**ASSIGNMENT**. Return the exact lines from the one containing "The width and height of the screenshot is (304, 541)." through the final line of the material below, with both ends kept.

*** Opening SUPPLIED ENTRIES ***

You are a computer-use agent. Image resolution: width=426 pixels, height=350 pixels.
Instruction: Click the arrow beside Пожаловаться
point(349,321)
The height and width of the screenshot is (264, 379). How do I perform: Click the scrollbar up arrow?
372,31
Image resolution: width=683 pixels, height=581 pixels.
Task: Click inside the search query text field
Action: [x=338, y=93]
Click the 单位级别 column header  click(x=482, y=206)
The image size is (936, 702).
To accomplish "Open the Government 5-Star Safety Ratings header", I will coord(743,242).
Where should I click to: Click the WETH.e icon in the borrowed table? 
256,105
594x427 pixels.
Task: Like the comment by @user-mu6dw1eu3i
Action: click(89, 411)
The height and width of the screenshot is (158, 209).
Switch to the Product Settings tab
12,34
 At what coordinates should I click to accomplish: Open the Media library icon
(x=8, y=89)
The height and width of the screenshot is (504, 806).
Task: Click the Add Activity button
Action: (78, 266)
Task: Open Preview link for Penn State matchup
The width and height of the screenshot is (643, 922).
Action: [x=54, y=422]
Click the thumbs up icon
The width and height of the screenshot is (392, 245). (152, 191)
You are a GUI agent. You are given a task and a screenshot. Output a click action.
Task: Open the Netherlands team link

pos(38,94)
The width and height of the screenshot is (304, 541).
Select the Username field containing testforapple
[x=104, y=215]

*** Closing SUPPLIED ENTRIES ***

**RESULT**.
The width and height of the screenshot is (304, 541).
Select the Username field containing testforapple
[x=104, y=215]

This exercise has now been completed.